De certa forma, a escolha de Deineka como forma de escrever sobre o Realismo Socialista é uma trapaça, já que, pelo menos até 1937, ele era exatamente o tipo de realista que um modernista admiraria – surpreendente e imaginativo, desinteressado no cânone clássico, na polidez ou em precedentes, e aberto à experimentação. Henri Matisse, por exemplo, viu em Deineka um espírito afim, elogiando-o como o melhor dos artistas soviéticos. Ambos os pintores apresentam um mundo de sexualidade plena e fisicalidade robusta, que pode ser interpretado como pré-lapsário no caso francês e pós-capitalista no de Deineka. Mas, ao não explorar em detalhes a obra posterior aparentemente questionável do pintor, Kiaer nos deixa sem uma compreensão clara de como e por que ela degenerou em pornografia leve e kitsch nacionalista. Talvez isso seja intencional. Embora seu relato se recuse a suavizar as horríveis realidades da União Soviética dos anos 1930, a última coisa que Kiaer deseja é produzir mais uma história sobre o stalinismo – um termo que ela propositalmente evita usar – esmagando sonhos revolucionários. Ela quer que nos lembremos do sonho – da possibilidade utópica – e ainda acredita em seu potencial de ser realizado.
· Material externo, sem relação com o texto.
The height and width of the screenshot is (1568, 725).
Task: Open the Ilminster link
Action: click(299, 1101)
Para Kaier, as primeiras pinturas de Deineka representam uma espécie de caminho não trilhado do Realismo Socialista e, portanto, uma fonte de inspiração ainda viva: elas “oferecem uma visão do que a grande arte socialista poderia ter sido: uma forma idiossincrática, porém afetiva, de arte moderna”, uma que “em seu melhor, ativa e organiza forças afetivas para fins coletivos”.
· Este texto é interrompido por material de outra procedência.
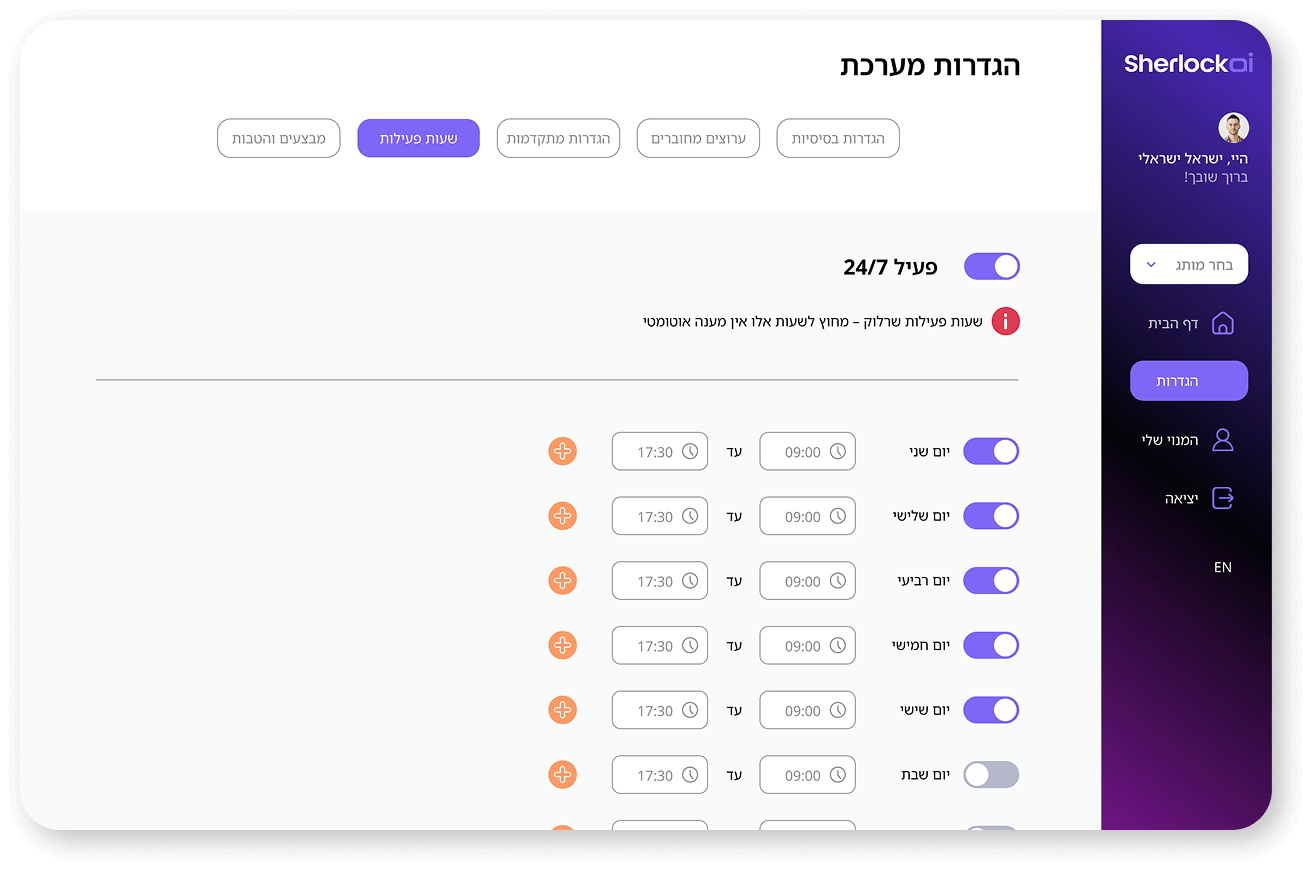Image resolution: width=1312 pixels, height=870 pixels.
Task: Click the logout (יציאה) door icon
Action: 1222,498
A fama de Deineka jamais alcançaria novamente o auge de meados da década de 1930 – entre 1948 e 1956, sua obra “quase desapareceu da vista do público”. Após a morte de Stalin, observa Kaier, houve um certo ressurgimento: como um modernista figurativo explicitamente socialista, Deineka tornou-se um modelo para artistas que trabalhavam no “estilo severo” que dominaria a pintura soviética nas eras Khrushchev e Brezhnev. Durante a guerra, ele também voltou brevemente a ser apreciado, como parte de uma flexibilização geral dos controles sobre a arte que acompanhou o entusiasmo coletivo do esforço de guerra. O crítico Osip Beskin, um antimodernista convicto, proferiu uma palestra em 1944 sobre a grandeza das pinturas de Deineka, elogiando sua transição para um "grande estilo". Kiaer escreve que "ao final da palestra, Beskin brincou dizendo que 'ainda era uma questão se ele era realista ou não, e alguns até disseram que ele ainda era formalista'". Deineka, que havia desenvolvido um problema com a bebida após 1937, gritou da plateia: "Quem se importa!". Kiaer não iria tão longe, mas para ela, o problema da forma continua sendo um problema político.